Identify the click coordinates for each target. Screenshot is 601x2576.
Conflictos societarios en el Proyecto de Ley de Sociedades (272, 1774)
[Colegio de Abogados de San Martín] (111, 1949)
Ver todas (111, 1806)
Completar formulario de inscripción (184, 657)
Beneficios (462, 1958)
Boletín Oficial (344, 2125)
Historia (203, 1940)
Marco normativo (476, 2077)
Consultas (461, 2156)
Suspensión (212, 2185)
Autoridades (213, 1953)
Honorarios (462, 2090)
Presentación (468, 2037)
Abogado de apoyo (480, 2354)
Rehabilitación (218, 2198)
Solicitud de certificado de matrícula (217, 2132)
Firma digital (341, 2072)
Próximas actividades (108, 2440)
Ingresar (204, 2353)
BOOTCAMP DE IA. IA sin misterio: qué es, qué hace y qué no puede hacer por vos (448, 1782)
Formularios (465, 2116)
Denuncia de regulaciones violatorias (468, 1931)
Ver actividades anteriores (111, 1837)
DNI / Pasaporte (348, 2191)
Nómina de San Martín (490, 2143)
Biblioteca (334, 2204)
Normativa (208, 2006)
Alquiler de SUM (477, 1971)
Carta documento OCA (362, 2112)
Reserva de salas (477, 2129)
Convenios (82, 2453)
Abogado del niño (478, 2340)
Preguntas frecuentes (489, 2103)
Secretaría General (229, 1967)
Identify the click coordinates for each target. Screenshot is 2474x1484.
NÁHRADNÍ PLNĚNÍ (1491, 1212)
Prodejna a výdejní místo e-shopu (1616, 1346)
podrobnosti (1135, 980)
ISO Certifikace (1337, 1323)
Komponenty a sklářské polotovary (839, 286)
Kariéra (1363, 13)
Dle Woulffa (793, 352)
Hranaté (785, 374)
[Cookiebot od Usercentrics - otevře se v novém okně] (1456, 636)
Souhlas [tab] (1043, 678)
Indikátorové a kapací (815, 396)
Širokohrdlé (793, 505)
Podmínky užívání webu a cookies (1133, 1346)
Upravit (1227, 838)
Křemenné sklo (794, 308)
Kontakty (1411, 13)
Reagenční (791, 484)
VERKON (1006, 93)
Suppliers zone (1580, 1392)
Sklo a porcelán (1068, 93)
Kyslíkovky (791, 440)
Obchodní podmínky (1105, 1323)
-*-*-
*AIM OF THE TASK*:
Pull every line containing "coordinates" out of the data above.

*TASK RESULT*:
Identify the click coordinates for each target. Screenshot is 601x2576.
Identify the click coordinates for each target. Screenshot is 2474x1484.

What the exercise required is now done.